Approvers can indicate their approval by writing /approve in a comment
Approvers can cancel approval by writing /approve cancel in a comment

Jennifer-chen-rh

@pixelsoccupied

the datastructures are still public
Missing the the alarm notification event object structure

docs/enhancements/infrastructure-monitoring-service-api/alarms.md

…deploying

docs/enhancements/infrastructure-monitoring-service-api/alarms.md

…rver and add david as reviewer

mlguerrero12 · 2024-10-22T14:23:05Z

docs/enhancements/infrastructure-monitoring-service-api/alarms.md

+For a given OCP release, the alarmDefinitions and probableCauses are fixed, so these can be built up front. For CaaS alarms only one resource type, “NodeCluster”, all alarms map to it.
+
+1. Query all managed clusters to get list of unique major.minor versions
+   - Need to monitor for major.minor new versions


I think that instead of relying of restarts, we could define a communication channel between the Resource server and the Alarm server. We could define some internal endpoints for the alarm dictionary here and the Resource server can send operations that follow the lifecycle of a ResourceType.
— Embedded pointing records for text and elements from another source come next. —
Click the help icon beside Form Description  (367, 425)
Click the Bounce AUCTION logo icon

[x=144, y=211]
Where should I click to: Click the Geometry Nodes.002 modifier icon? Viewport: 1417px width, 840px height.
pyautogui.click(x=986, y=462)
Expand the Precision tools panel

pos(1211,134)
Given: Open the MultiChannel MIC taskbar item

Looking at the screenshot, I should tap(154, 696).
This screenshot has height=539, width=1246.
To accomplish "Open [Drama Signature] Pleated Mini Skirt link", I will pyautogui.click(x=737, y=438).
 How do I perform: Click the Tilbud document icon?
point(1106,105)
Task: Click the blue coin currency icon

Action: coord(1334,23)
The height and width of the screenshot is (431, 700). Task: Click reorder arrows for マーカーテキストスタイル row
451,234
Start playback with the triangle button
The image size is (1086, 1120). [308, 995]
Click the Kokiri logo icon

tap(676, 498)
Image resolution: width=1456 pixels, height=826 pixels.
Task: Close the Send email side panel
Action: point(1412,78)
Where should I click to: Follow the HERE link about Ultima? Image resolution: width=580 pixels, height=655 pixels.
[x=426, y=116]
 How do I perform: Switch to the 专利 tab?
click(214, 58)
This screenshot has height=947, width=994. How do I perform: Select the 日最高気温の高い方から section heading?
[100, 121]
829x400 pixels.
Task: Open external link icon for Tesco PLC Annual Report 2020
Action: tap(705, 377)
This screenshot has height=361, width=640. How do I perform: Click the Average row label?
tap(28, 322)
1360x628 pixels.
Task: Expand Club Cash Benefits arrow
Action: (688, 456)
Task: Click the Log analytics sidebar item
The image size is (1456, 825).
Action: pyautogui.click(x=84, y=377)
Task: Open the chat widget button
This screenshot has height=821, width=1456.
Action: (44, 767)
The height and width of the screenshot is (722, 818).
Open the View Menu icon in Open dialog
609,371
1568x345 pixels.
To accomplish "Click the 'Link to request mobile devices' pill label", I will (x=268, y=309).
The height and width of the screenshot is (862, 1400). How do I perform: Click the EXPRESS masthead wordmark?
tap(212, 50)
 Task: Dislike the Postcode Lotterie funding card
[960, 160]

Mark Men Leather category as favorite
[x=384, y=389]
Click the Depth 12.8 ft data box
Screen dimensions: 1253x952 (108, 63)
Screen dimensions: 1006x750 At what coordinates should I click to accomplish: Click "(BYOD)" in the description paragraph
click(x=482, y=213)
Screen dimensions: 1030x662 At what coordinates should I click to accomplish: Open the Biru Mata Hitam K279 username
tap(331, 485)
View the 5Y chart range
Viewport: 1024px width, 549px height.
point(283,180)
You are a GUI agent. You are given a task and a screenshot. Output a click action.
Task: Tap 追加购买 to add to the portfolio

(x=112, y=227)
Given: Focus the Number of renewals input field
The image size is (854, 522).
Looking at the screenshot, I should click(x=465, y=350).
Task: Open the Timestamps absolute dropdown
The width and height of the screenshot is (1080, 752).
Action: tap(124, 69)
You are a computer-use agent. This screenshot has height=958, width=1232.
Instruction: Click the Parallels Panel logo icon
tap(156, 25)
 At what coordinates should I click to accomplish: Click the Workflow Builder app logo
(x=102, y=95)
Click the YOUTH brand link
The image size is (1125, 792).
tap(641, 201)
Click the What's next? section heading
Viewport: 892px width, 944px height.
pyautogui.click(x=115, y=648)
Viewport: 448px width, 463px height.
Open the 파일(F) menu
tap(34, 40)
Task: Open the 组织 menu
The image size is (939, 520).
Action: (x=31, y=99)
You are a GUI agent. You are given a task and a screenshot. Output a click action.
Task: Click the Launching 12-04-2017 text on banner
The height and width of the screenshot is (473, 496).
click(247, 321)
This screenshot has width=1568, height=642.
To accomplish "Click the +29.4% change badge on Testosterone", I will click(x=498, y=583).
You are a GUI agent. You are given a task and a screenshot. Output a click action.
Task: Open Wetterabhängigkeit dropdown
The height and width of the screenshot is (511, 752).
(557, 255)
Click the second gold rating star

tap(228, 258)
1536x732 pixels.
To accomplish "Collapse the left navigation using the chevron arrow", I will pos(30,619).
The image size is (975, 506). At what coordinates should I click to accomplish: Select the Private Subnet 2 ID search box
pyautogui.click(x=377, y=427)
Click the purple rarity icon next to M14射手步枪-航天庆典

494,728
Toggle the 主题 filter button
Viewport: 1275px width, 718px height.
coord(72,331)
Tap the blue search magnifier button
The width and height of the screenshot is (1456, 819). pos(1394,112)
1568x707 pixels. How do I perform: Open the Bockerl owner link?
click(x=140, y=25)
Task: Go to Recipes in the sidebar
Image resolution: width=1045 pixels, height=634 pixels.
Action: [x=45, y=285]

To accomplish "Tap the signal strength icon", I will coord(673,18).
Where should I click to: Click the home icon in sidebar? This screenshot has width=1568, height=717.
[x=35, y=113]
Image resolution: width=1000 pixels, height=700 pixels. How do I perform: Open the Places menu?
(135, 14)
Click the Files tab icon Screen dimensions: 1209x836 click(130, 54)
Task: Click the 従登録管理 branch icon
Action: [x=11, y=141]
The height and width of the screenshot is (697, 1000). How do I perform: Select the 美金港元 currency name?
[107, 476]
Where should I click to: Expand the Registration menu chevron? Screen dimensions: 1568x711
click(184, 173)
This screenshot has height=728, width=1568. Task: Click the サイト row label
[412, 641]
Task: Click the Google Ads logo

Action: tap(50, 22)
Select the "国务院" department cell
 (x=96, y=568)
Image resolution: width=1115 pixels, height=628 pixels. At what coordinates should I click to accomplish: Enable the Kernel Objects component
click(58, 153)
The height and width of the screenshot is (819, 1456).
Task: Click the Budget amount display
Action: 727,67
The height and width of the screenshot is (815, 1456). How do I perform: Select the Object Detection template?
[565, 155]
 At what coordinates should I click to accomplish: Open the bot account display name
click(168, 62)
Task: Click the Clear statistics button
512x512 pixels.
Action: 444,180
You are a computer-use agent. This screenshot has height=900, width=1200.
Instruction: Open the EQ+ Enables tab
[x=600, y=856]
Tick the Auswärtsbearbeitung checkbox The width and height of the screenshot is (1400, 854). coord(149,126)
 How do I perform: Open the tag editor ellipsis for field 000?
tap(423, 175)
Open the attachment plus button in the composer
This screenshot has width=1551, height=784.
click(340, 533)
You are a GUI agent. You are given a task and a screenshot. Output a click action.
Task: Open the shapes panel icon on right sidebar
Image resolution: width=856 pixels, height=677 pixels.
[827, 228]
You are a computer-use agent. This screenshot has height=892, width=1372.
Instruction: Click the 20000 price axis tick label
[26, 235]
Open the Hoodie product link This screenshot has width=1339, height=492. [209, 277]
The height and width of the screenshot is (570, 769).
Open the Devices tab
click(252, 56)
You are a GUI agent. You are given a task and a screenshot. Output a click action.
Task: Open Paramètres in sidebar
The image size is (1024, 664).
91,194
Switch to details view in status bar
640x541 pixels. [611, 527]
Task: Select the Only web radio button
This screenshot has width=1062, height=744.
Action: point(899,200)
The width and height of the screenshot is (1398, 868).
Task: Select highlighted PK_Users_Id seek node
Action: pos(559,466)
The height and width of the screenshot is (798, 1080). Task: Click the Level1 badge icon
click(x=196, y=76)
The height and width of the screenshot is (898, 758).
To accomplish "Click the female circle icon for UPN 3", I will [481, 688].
If a ResourceType is created, a Post here can instruct the alarm server to follow the steps you mention below to add a new dictionary for this new ResourceType. It can also delete and update accordingly. This covers better what it is mentioned in 3.7.9 O-RAN USE-CASES

Yeah that's a great point! Touched on this briefly few weeks ago but for now we can start with this approach for now and maybe move this code resource server eventually? Basically someone has to get the managedCluster CR and read the content....and in this case it's us for now.

But yeah I agree....ultimately Resource server should watch/get cluster resources and we (alarms) should simply be notified about the change and update our db as needed.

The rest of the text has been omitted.